The state budget anticipated spending less on Medicaid through program cuts, efficiencies, and the elimination of overlapping services. But according to today’s financial presentation, those budget numbers aren’t likely to work out as planned.
- It takes a long time to make changes in Medicaid. Federal officials have approve “waivers” if a state wants to offer fewer services or less access to them than in the past. In the budget, those “cost savings” were projected to start by October. But it could be January or later before federal officials grant permission for some of them.
- In other cases, Medicaid officials say state budget writers cut the same services twice, overestimating the amount of money the state would save.
- Yet other cuts would be offset by higher costs elsewhere – for example, someone with an abscessed tooth who can’t get dental care may end up at the emergency room, where their care would end up costing even more.
- And some cuts anticipated in the budget may not be feasible because they would violate other state or federal laws.
Overall, state Medicaid officials say, they’re looking at a potential difference of $118 million between what lawmakers said cuts would save the state, and what they actually might. The actual difference, whatever it is, will almost certainly have to come out of services.
The comments at today’s meeting came from patients and providers who stand to lose the most from proposed cuts to services.
Alex O’Connor told the committee she has multiple sclerosis, but only about five MS specialists are available to Medicaid patients like her from Raleigh to the coast. She says she only gets to see her doctor about once a year.
O’Connor asked the advisory committee not to cut provider rates. She says two of those five MS doctors want to retire, but haven’t because there’s no one to replace them. “No one wants to go into MS,” she told the committee, because Medicaid’s reimbursement rates are already so low.

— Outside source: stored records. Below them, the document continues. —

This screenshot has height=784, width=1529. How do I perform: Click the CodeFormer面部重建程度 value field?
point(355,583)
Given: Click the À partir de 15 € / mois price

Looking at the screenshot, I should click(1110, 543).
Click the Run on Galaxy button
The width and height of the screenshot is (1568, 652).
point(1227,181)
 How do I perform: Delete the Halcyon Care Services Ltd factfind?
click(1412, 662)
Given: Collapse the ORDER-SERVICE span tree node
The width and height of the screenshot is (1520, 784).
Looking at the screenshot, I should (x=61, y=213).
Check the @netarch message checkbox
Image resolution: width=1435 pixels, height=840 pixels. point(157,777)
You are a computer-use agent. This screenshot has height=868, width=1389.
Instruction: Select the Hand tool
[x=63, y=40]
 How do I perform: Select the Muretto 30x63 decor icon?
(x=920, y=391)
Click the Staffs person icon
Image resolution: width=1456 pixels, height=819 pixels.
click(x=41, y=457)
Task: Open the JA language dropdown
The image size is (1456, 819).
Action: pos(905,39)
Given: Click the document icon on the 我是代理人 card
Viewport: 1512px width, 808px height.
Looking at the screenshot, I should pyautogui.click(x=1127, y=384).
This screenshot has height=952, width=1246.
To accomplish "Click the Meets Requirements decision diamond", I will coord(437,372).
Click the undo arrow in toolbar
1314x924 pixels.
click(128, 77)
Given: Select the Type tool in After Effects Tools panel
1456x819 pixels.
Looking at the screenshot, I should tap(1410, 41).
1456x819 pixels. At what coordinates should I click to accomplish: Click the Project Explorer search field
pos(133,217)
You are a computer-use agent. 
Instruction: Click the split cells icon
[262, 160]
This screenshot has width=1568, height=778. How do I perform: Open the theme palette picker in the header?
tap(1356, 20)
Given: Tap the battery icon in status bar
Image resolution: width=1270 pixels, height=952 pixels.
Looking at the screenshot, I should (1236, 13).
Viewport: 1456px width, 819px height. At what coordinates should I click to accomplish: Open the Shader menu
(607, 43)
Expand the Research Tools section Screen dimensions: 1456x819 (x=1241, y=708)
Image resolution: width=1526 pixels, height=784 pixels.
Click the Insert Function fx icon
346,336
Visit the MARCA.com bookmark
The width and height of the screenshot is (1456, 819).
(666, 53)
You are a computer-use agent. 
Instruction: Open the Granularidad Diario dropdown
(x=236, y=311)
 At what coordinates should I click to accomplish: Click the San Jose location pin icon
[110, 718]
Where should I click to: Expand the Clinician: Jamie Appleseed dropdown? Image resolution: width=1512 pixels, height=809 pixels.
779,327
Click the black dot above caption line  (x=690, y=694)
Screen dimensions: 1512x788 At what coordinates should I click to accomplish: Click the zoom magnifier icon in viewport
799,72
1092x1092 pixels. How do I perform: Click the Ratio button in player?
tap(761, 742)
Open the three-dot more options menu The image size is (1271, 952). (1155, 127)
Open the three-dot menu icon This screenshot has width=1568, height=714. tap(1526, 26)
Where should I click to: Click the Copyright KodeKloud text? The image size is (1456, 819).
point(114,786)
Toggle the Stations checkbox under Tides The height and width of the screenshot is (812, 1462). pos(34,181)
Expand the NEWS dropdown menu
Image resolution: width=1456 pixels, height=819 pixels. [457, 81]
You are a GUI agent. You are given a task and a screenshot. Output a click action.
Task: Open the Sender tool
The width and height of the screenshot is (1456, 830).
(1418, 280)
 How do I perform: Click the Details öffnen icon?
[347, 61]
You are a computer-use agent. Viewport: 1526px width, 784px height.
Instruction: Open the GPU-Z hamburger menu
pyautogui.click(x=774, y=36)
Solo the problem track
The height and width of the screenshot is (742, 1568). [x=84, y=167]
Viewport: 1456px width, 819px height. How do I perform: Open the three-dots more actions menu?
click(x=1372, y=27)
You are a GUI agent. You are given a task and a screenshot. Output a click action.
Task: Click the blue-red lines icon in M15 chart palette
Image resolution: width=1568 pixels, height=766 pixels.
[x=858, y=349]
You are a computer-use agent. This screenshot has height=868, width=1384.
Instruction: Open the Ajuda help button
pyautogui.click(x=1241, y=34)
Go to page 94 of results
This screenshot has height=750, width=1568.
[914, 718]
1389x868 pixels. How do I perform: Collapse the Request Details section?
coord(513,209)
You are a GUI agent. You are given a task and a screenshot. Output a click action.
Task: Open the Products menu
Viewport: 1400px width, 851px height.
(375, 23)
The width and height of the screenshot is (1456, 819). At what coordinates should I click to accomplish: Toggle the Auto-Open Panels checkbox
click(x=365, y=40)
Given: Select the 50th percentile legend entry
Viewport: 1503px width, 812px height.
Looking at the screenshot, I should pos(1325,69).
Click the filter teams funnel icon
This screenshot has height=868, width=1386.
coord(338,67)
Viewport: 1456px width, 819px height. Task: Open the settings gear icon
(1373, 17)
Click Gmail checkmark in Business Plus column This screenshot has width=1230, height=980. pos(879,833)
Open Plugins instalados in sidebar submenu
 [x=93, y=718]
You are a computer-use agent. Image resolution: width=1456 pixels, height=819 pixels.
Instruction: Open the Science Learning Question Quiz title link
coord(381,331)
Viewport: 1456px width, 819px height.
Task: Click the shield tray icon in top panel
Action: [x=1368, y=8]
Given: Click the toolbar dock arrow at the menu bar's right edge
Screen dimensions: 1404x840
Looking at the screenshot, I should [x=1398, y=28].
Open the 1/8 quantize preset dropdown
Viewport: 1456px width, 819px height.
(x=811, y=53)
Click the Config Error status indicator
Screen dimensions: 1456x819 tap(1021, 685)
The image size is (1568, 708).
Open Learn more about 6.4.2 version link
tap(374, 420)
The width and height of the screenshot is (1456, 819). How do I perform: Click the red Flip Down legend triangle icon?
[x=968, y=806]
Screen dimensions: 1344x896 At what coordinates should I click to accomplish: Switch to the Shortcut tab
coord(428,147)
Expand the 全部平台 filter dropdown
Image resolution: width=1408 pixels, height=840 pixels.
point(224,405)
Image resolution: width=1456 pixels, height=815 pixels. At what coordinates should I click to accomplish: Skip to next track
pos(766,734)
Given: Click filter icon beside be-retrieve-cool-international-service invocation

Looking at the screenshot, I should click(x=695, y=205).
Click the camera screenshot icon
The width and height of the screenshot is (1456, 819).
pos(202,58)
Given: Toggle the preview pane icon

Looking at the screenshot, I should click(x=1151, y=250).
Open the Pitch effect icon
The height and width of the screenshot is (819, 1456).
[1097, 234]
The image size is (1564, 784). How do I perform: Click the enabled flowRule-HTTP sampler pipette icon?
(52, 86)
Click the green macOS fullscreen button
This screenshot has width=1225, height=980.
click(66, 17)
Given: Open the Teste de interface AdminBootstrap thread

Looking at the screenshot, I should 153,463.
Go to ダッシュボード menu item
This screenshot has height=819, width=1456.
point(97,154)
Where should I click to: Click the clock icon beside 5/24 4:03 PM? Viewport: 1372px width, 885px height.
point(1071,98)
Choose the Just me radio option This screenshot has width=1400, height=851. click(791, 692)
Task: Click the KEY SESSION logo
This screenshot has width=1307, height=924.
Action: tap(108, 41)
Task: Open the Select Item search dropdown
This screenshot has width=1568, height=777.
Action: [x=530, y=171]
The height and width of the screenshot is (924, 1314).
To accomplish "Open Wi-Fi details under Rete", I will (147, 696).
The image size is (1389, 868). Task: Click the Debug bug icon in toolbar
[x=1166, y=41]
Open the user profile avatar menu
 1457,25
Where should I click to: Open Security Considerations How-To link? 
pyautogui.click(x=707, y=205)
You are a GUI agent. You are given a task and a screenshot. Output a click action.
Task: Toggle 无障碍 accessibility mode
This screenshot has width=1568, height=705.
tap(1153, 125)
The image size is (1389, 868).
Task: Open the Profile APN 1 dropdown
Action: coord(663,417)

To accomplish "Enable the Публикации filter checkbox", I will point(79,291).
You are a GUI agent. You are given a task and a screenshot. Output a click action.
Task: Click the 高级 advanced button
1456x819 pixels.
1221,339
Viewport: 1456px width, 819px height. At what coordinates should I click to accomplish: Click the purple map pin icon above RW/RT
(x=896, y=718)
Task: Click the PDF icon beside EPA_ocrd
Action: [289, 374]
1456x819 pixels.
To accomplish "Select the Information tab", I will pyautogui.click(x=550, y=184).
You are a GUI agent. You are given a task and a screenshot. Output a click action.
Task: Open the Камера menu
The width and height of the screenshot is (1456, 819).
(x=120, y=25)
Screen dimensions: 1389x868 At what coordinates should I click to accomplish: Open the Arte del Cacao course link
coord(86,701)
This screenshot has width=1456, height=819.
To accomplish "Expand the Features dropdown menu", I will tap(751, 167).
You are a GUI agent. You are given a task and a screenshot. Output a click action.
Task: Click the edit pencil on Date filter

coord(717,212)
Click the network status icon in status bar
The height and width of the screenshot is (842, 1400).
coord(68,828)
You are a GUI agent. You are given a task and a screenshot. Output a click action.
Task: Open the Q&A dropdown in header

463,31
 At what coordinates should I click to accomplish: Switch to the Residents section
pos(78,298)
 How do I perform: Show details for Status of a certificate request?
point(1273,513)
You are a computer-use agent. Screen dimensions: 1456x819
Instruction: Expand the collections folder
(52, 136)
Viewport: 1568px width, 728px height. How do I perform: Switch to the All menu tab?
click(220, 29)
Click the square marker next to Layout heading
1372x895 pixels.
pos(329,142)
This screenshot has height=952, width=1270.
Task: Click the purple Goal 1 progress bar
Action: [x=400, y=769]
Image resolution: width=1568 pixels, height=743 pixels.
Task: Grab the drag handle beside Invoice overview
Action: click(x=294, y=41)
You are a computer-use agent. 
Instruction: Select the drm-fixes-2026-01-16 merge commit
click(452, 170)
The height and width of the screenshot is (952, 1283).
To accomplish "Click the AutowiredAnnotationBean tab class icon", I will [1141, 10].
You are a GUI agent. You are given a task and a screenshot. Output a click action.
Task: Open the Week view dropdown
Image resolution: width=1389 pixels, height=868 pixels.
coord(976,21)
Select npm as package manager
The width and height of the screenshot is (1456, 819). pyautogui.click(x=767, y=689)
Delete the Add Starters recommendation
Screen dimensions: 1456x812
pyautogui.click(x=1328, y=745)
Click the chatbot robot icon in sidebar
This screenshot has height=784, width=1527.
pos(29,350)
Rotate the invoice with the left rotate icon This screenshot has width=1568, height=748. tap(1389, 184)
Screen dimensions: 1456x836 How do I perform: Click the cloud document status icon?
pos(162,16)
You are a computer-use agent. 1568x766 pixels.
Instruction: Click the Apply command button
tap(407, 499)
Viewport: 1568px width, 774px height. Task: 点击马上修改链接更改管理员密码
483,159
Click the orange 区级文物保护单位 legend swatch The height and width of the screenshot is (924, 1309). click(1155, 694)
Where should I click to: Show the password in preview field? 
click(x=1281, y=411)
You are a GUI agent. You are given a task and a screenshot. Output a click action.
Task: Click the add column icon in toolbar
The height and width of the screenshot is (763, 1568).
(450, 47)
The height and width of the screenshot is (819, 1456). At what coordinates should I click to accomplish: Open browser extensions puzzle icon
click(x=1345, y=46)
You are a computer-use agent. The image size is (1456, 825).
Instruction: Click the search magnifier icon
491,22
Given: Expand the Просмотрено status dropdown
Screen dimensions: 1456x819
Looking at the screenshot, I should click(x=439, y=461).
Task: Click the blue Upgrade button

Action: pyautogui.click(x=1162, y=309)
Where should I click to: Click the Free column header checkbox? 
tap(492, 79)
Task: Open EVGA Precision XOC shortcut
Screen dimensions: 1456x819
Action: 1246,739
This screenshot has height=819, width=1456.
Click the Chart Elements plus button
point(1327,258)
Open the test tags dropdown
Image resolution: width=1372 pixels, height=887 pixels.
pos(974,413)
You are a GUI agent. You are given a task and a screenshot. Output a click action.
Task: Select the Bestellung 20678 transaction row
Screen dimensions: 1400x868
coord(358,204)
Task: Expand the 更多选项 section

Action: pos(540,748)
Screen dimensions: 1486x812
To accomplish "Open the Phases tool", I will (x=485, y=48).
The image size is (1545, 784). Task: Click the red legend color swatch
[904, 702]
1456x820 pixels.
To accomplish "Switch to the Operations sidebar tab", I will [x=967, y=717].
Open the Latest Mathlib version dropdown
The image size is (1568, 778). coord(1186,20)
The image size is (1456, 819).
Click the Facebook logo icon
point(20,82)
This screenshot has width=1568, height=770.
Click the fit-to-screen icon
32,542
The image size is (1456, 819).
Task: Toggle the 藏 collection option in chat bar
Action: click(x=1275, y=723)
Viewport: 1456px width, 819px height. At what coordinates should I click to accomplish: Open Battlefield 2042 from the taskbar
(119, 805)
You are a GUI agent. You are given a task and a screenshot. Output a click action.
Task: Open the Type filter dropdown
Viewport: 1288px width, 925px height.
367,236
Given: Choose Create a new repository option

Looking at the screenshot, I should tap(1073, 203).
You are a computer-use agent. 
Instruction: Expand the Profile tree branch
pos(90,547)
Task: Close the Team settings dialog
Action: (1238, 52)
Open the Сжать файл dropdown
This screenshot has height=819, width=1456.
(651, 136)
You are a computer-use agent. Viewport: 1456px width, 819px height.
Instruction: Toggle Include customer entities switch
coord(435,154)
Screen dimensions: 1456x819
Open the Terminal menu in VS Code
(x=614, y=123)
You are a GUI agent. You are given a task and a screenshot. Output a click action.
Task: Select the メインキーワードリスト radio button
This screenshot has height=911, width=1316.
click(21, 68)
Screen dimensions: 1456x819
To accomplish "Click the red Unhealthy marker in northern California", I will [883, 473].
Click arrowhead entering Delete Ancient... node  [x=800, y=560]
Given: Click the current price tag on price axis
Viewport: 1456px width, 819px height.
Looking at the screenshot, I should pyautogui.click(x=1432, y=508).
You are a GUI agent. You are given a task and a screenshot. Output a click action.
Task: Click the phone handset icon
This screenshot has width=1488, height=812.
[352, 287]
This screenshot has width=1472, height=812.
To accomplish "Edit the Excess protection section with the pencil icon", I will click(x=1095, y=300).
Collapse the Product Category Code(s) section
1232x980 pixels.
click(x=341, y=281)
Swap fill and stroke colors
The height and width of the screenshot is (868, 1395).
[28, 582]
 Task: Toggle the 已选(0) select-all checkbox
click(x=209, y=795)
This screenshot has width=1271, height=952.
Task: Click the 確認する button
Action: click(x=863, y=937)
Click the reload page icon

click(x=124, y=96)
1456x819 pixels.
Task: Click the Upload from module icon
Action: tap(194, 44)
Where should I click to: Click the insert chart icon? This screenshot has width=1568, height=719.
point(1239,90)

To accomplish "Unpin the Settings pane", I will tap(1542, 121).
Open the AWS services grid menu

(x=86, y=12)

Physician Peter Morris, board chairman of Action for Children NC, asked the advisory panel to change its focus. “Please incentivize what you want to see, rather than cutting away what you don’t,” he told them.
And Bob Hedrick, who leads the NC Providers Council, told the panel that cutting support services for mental health, substance abuse, and the developmentally disabled won’t reduce costs overall - it will simply shift them to hospitals, adult care homes, and prisons.
“These should not be discretionary services,” Hedrick said. “These are necessary services.”
The Medical Care Advisory Council will meet again in September to hear more public comments about proposed cuts to Medicaid. The date hasn’t yet been set.